Qualita’ che, dopo i 38 anni, e’ sostanzialmente minore. Basti pensare che dopo i 34 anni il 50% degli embrioni abortiti spontaneamente presenta anomalie cromosomiche e, quindi, incompatibili con la vita. E dopo i 38 anni, con le tecniche di procreazione medicalmente assistita si arriva addirittura ad una percentuale superiore di embrioni con anomalie cromosomiche tali da non attecchire o venire abortiti spontaneamente. E questo e’ gia’ un indice di quanto ridotte siano le possibilita’ di avere poi un figlio, nonostante l’aiuto della medicina. E, intanto, il tempo passa”.


”Le donne che chiedono un figlio a tutti i costi – conclude Venturoli – si dicono ‘stupite’ di non riuscire ad avere un figlio naturalmente e sembrano ignorare che il fattore eta’ giochi un ruolo determinante. Prima di chiedere aiuto alla procreazione medicalmente assistita provano anche per quasi tre anni di concepire un figlio naturalmente nonostante abbiano iniziato a farlo a 35-36 anni, quando, cioe’, le probabilita’ di averlo sono gia’ ridotte. Le coppie dovrebbero sapere che su 100 donne che si sottopongono al prelievo ovocitario (e gia’ queste sono delle ‘fortunate’ perche’ solo una ridotta parte di quelle che iniziano l’iter arrivano a questa fase) in media solo 10 hanno un figlio. E con grandi differenze a seconda dell’eta’: su 100 donne di 35 anni che si sottopongono al prelievo ovocitario solo 15 avranno la gioia del bambino, ma tra le donne di 40-41 anni solo sei diventeranno madri. Oltre i 42 anni il numero si riduce sostanzialmente. Ecco perche’ la decisione di fissare a 42 anni il limite oltre il quale trattare una donna vorrebbe dire non illuderla. Ovviamente ci sono delle eccezioni e ovviamente si deve decidere insieme alla donna e alla coppia”.


E l’appello alle donne italiane di diventare mamme da giovani viene anche da Claudio Manna, docente di ginecologia all’universita’ di Roma Tor Vergata: ”Il destino di un Paese come l’Italia e’ legato alla qualita’ e alla durata della vita riproduttiva della donna. Il problema e’ che il degrado del DNA negli ovociti inizia dopo i 35 anni e avviene velocemente fino a 44-45 anni.
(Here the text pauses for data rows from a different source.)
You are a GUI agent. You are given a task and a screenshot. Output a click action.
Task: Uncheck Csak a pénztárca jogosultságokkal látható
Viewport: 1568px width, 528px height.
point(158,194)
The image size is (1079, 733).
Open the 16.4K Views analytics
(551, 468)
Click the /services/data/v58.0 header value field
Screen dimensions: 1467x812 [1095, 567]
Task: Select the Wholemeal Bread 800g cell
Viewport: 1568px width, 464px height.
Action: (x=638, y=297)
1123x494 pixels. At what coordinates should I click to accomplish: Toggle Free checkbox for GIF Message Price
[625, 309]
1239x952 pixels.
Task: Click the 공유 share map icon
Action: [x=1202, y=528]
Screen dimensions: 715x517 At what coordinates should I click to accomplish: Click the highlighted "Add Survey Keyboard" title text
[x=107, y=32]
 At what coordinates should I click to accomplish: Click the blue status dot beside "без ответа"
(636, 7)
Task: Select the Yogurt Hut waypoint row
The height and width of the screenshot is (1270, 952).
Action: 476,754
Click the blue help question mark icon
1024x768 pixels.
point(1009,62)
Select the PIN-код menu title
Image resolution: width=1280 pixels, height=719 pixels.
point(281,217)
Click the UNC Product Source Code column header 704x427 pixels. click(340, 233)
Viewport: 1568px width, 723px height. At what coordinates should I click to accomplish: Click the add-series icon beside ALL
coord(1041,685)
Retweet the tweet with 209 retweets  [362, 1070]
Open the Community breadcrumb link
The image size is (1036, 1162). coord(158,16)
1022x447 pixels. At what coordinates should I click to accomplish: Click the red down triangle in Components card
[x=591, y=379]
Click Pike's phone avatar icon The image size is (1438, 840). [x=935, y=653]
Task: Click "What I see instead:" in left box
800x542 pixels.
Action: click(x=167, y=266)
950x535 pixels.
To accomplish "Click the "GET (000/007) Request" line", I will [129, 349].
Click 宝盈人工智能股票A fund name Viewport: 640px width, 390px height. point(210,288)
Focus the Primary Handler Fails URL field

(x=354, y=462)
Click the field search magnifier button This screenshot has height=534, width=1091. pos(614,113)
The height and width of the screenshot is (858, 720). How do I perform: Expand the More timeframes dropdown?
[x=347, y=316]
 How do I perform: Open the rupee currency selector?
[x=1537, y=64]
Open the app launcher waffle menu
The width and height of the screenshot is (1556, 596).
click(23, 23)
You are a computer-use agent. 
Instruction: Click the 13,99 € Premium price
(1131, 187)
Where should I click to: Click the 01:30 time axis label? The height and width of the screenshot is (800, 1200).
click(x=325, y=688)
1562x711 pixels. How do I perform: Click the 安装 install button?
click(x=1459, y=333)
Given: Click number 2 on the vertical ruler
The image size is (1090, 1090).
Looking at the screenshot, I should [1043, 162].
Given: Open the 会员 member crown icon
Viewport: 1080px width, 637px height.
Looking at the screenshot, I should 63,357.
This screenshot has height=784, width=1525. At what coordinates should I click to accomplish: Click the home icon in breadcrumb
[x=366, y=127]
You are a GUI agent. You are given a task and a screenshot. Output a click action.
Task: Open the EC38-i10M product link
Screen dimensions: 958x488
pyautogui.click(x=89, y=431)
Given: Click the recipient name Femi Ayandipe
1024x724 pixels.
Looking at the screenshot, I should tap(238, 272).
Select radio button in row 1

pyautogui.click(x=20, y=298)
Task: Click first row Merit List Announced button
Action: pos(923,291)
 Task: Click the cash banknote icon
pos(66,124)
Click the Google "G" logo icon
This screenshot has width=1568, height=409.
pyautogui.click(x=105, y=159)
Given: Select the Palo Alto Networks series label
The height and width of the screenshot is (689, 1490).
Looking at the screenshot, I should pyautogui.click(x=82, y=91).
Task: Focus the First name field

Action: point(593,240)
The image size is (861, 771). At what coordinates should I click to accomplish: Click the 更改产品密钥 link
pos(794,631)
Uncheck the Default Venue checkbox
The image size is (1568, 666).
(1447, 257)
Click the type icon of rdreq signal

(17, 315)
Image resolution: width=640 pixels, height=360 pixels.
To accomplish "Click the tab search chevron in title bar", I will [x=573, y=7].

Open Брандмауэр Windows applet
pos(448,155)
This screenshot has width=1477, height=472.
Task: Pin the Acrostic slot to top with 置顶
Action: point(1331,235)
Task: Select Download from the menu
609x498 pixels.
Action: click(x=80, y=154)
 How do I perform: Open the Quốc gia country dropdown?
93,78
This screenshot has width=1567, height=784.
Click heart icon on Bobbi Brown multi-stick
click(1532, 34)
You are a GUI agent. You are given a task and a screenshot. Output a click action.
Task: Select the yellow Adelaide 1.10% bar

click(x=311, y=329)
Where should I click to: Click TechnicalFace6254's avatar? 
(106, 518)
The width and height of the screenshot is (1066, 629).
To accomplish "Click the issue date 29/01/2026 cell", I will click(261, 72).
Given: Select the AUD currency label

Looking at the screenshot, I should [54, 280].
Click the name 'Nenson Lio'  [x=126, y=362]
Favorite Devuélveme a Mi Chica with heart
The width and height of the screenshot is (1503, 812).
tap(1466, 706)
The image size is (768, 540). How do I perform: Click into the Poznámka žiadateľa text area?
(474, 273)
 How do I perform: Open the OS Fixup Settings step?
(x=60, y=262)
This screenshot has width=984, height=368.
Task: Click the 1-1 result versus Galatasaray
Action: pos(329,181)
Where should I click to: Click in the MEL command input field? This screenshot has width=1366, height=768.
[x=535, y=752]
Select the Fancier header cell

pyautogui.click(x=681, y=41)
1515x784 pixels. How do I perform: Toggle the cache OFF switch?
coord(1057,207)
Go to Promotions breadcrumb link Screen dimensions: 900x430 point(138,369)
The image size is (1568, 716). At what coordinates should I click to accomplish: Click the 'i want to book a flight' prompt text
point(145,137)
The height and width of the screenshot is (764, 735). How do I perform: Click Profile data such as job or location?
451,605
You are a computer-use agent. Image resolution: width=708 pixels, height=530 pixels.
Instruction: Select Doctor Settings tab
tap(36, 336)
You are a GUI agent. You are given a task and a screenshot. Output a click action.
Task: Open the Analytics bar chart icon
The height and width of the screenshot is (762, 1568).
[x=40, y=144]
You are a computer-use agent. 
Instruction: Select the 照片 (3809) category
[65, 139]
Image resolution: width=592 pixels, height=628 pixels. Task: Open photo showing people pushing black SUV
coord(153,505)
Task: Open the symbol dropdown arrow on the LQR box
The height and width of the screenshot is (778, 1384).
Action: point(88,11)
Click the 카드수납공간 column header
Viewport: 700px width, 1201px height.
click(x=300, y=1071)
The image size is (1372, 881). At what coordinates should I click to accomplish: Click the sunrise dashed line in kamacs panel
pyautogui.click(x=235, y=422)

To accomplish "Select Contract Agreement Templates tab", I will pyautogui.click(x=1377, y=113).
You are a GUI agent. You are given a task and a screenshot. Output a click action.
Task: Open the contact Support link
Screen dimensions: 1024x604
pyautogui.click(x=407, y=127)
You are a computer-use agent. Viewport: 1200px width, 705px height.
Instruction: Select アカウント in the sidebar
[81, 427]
Per l’uomo invece non c’e’ un problema simile, perche’ la flessione nella capacita’ riproduttiva e’ molto lenta”. In piu’ dal 1992 e’ stata introdotta la tecnica di fecondazione ICSI (iniezione intracitoplasmatica dello spermatozoo), che permette con pochi spermatozoi di dar luogo ad una gravidanza, ”purche’ – sottolinea l’esperto – le cellule-uovo della donna siano giovani. Quindi l’aspettativa di vita riproduttiva dell’uomo e’ molto piu’ alta nel tempo rispetto a quella della donna”.